以上の3つの主要施策およびその他諸施策に取り組み、利益の拡大を図っています。これらの取り組みにより、アジア地域では計画を上回る業績を達成しました。aNF30-2016の目標である「健全な財務体質への回復」については、まだ道半ばながらもある程度の成果は出せたものと考えております。フリー・キャッシュ・フローは前期と比べ100億円増加し、83億円となりました。有利子負債は前期と比べ84億円削減し、ネット有利子負債は970億円となりました。自己資本比率も前期12.4%だったのに対し13.9%となるなど、一定の成果が出てきております。長期目標としている「自己資本比率20~30%」、「有利子負債の大幅な削減」の達成にはまだ時間が必要ですが、aNF30-2016の最終年度である2018年度にはさらなる改善を目指してまいります。
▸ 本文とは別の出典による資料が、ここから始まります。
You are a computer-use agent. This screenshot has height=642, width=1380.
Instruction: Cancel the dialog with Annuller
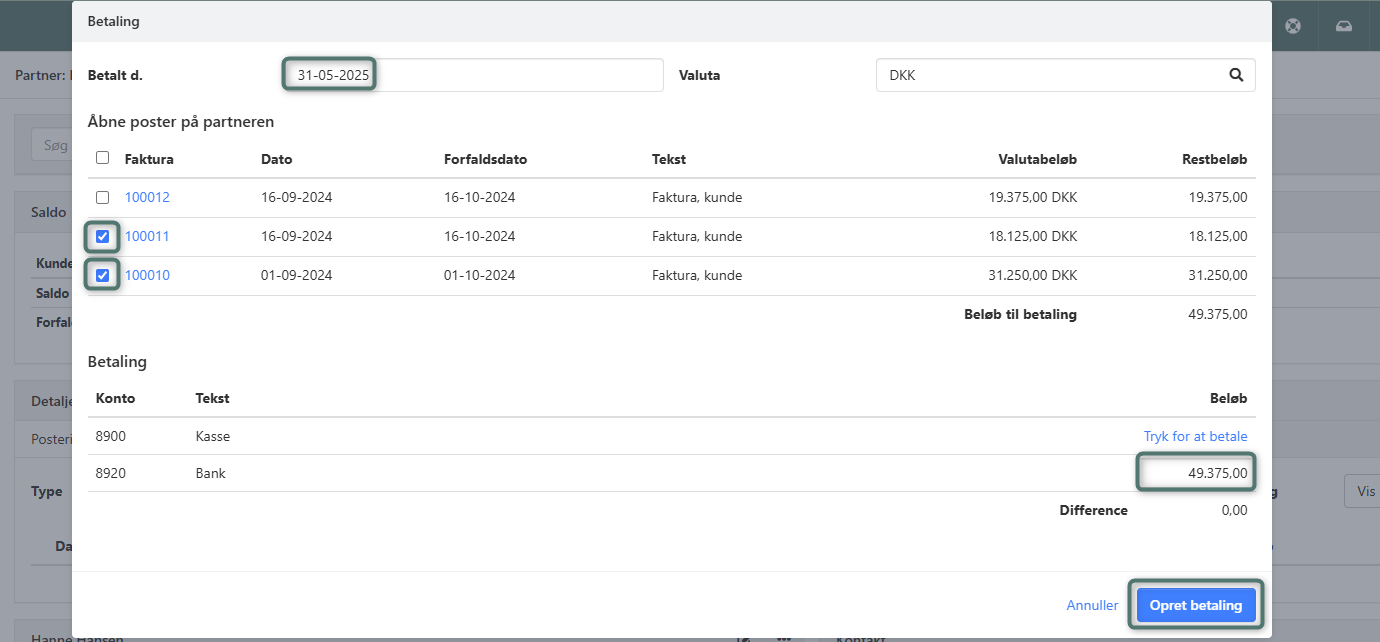[x=1092, y=605]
なお、当社グループの次期の見通しにつきましては、売上高2,444億円、営業利益75億円、経常利益54億円、親会社株主に帰属する当期純利益20億円を見込んでいます。

(単位:億円)
  2018年3月期実績 2019年3月期予想 増減
売上高 2,649 2,444 △205
営業利益 81 75 △6
経常利益 58 54 △4
税前当期純利益 42 51 9
親会社株主に帰属する当期純利益 8 20 12

<2019年3月期地域別業績予想>

(単位:億円)
  売上高 営業利益
2018年
3月期実績
2019年
3月期予想
増減 2018年
3月期実績
2019年
3月期予想
増減
日本 814 799 △15 33 30 △3
北米 1,399 1,145 △254 15 0 △15
欧州 141 191 50 △20 △9 11
アジア 492 494 2 51 52 1
連結消去 △196 △185 11 2 2 △0
連結合計 2,649 2,444 △205 81 75 △6

日本:
2019年3月期の日本事業の売上高は799億円(前期比1.8%減)を見込んでおります。営業利益につきましては、売上減少の影響や労務費増加などの影響はあるものの、生産などの合理化に取り組み、30億円(前期比10.2%減)を見込みます。

北米:
次期の北米事業の売上高は1,145億円(前期比18.2%減)を見込んでおります。利益面では、労務費の改善や合理化効果を見込むものの、売上減少の影響で、営業利益は0億円(前期は営業利益15億円)の見通しです。

欧州:
高性能量販車用ディスクブレーキ製品販売の増加などにより増収を見込んでいます。売上増の影響とともに、歩留まり率の向上によるスクラップ費の削減などで、営業損失は前期と比べ11億円改善し、9億円となる見通しです。

アジア:
労務費の上昇や、投資にともなう償却費負担増などの減益要因はあるものの、売上増の影響や合理化効果で営業利益は前期並みの見通しです。物価上昇や人件費の増加に加え、タイにおいては鋳物工場立ち上げにともなう初期費用による損失が見込まれます。しかしながら、当期比ではさらなる増収を見込んでおり、確実に利益に結びつけてまいります。